BE - Week 10 PDF Print E-mail
Written by Wes   
Monday, 27 March 2006

ImageWell, week 10 is over and week 11 has begun.  It's been an interesting ride, and the last "official" week of BE looks like it'll keep up that trend.

In many ways, week 10 is the lesson that ties the whole movement together.  It takes the focus for the other BE distinctives (Mighty Acts Of God, Ethical Uniqueness, Insurmountable Perseverance) and pours them into this last distinctive, the Image of Christ.  Really, that's where it all comes down to - if folks don't see Jesus through us then all those other distinctives don't really mean all that much in terms of evangelism.  Ultimately, God needs to be seen in Jesus Christ for evangelism to really happen (we're talking  post-incarnation here).
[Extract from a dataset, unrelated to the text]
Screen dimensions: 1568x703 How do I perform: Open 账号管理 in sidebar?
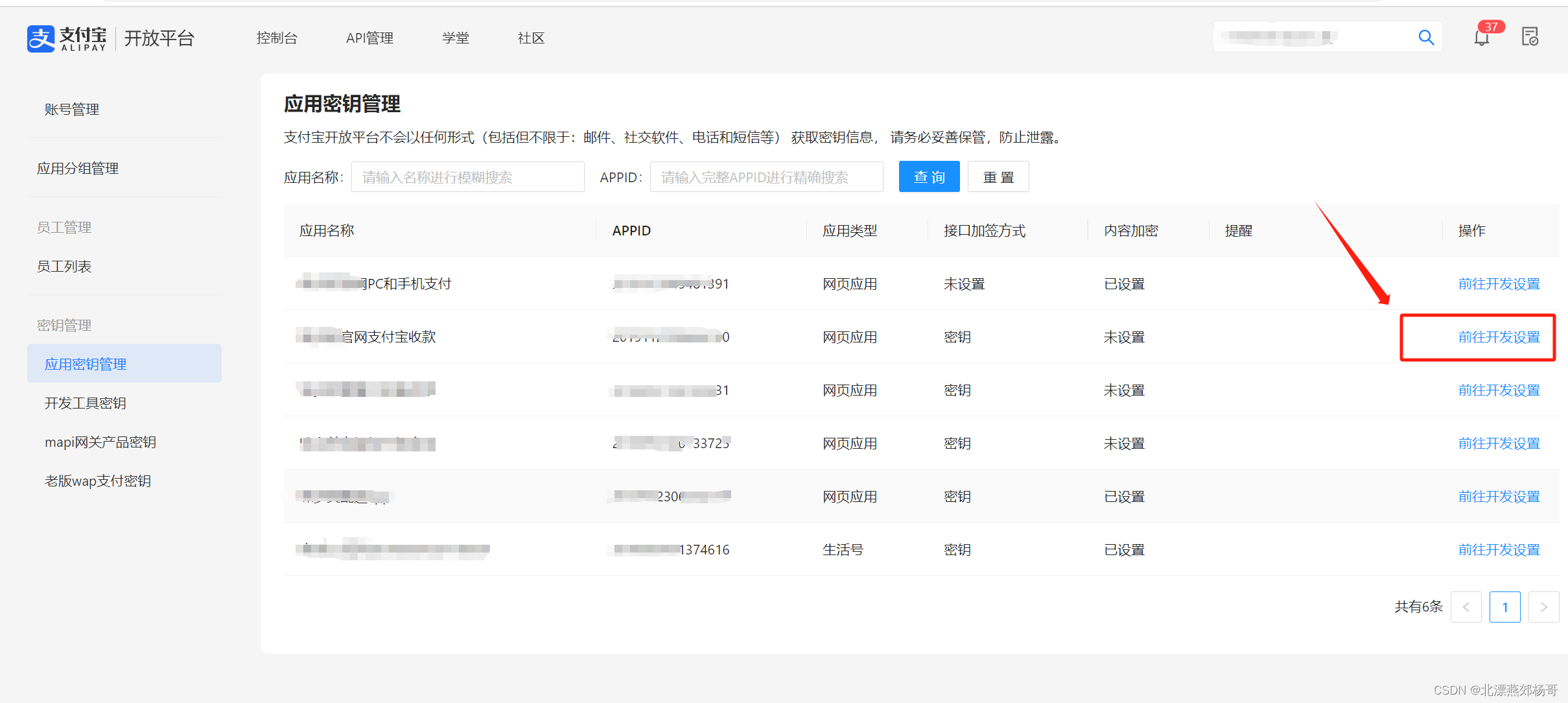[x=71, y=110]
A video that corresponds to week ten's work out can be downloaded here

 

One of the passages we used this week was Romans 6:1-11.  This is very important  passage that talks about the nature of what it means to be united with Christ in his death and resurrection through baptism.  The more I read the New Testament, the more I'm convinced that the world of the early Church would have never understood the phrase, "just a symbol."  Symbols, in that world, were real.  When Paul talks about dying through baptism, he meant dying - there was nothing "just a symbol" about it.  Paul really felt that the life he lived, was actually the life of Christ.  Now, Paul also knew that the struggle to live that life in Christ was going to be difficult - but that made it no less a reality to him.
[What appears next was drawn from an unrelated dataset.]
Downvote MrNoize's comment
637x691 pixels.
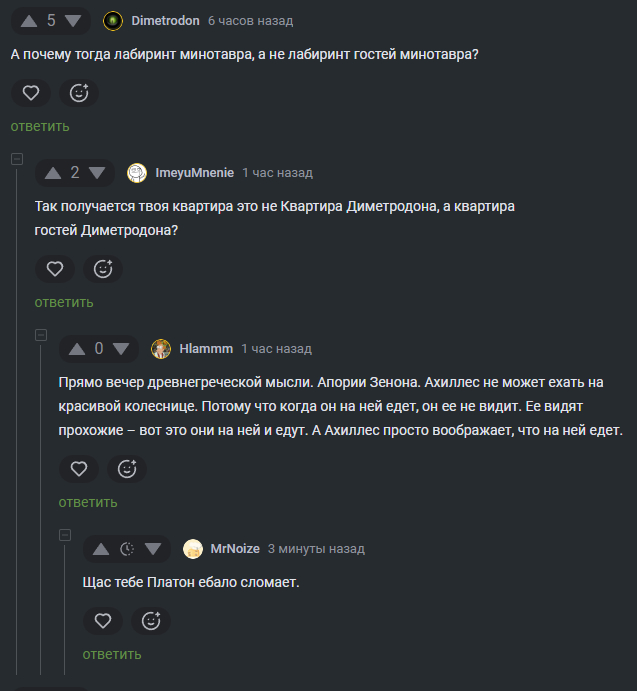153,548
The idea that symbols are real is something that I truly feel that the Protestant branch of Christianity needs to recapture.  If we're to claim to image Jesus in this world we need to see that as being something real, and not something that could be true - depending on the moment or our mood.  A fundamental shift in how we think about ourselves in Christ is really the key to unlocking an awareness of the constant presence of the Kingdom in our lives.

What's more, our culture is now prepared to accept symbols as real in a way that wasn't typically present throughout much of modernity.  We send e-mail, click on icons, and talk about "files" and "folders," on our computers just about every day - none of which are "real," and yet we treat them as such each and every day.  The Church should be now be striving to connect this acceptance of "symbol as real" and reapply it to the practice of our faith.

At least, that's what I think - it's also where I think Biblical Evangelism becomes truly incarnational.

One more week, and then the follow up.  The question I'm still left with is, "Do I have my 10?"